● **What is being asked**: Please edit the rows from the start through the line that contains "click(893, 1006)", replacing "Viewport" with "Display area" and leaving everything else unchanged.

[Entries on locating words and elements]
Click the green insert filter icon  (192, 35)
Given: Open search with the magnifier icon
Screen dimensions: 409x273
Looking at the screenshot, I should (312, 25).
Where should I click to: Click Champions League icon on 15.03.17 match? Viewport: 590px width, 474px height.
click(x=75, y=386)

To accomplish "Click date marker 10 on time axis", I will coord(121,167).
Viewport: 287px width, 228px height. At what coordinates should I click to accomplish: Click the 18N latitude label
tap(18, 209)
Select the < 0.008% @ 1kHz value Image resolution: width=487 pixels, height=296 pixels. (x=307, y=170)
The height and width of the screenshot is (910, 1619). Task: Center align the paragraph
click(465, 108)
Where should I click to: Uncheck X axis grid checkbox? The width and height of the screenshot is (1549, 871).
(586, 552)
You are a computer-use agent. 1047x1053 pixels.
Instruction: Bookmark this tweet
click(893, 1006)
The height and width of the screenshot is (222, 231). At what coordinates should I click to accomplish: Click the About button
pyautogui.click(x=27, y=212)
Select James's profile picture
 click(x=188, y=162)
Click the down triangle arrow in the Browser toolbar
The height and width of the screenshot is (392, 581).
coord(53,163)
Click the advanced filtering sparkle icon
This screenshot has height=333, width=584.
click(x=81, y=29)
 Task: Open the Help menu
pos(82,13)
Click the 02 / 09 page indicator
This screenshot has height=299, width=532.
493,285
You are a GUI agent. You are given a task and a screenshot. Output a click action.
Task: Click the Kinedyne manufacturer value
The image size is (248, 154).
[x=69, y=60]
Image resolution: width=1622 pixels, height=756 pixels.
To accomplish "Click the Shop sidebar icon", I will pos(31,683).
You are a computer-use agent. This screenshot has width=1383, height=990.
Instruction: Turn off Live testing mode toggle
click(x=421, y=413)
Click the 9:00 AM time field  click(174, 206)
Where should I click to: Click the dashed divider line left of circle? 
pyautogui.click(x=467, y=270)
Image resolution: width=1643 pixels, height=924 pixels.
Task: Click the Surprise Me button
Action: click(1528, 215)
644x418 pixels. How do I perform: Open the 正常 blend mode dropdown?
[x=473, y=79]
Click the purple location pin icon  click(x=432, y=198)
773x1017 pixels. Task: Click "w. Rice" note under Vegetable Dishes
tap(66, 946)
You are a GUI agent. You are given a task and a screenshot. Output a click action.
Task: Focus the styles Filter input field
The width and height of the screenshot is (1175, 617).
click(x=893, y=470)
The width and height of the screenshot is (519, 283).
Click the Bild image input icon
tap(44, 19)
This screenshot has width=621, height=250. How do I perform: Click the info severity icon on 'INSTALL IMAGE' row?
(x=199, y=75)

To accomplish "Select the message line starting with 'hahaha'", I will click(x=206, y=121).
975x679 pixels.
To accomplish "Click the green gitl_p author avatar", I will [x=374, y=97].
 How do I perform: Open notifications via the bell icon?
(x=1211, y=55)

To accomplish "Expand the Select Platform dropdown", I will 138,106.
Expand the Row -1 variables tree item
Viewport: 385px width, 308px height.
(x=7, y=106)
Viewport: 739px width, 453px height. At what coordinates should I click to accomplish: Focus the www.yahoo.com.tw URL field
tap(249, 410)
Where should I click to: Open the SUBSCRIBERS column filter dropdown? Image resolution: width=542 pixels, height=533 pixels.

● **Task output**:
Click the green insert filter icon  (192, 35)
Given: Open search with the magnifier icon
Screen dimensions: 409x273
Looking at the screenshot, I should (312, 25).
Where should I click to: Click Champions League icon on 15.03.17 match? Display area: 590px width, 474px height.
click(x=75, y=386)

To accomplish "Click date marker 10 on time axis", I will coord(121,167).
Display area: 287px width, 228px height. At what coordinates should I click to accomplish: Click the 18N latitude label
tap(18, 209)
Select the < 0.008% @ 1kHz value Image resolution: width=487 pixels, height=296 pixels. (x=307, y=170)
The height and width of the screenshot is (910, 1619). Task: Center align the paragraph
click(465, 108)
Where should I click to: Uncheck X axis grid checkbox? The width and height of the screenshot is (1549, 871).
(586, 552)
You are a computer-use agent. 1047x1053 pixels.
Instruction: Bookmark this tweet
click(893, 1006)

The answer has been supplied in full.